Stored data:
# # #

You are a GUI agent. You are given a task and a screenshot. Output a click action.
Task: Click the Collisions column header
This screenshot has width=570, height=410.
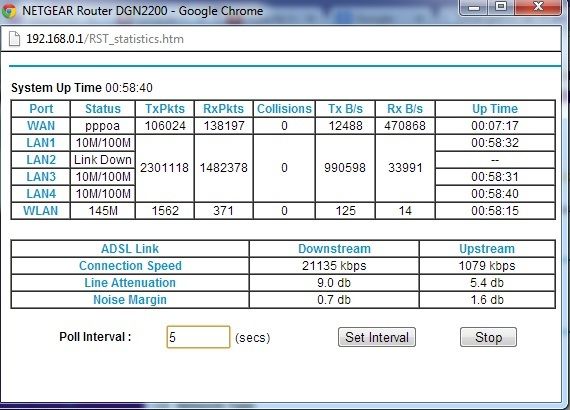(x=284, y=109)
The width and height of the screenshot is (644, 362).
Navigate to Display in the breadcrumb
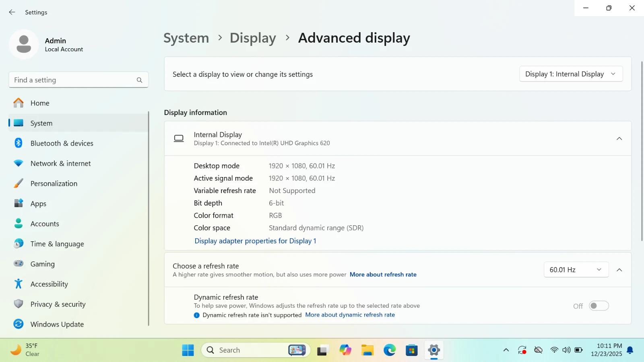(x=253, y=38)

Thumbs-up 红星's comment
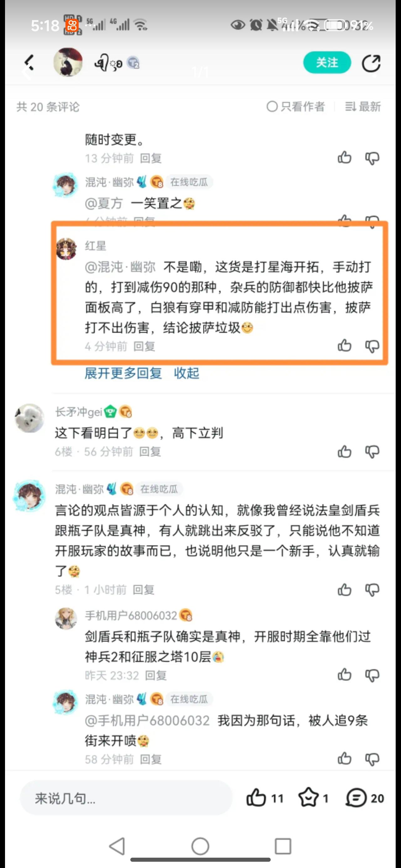pyautogui.click(x=344, y=346)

# # #

EXERCISE AIM:
The pictures alone are to be left out when the data above is copied; all else must match exactly.

COMPLETED TASK:
You are a GUI agent. You are given a task and a screenshot. Output a click action.
Task: Click the Collisions column header
This screenshot has width=570, height=410.
(x=284, y=109)
The width and height of the screenshot is (644, 362).
Navigate to Display in the breadcrumb
(x=253, y=38)

Thumbs-up 红星's comment
pyautogui.click(x=344, y=346)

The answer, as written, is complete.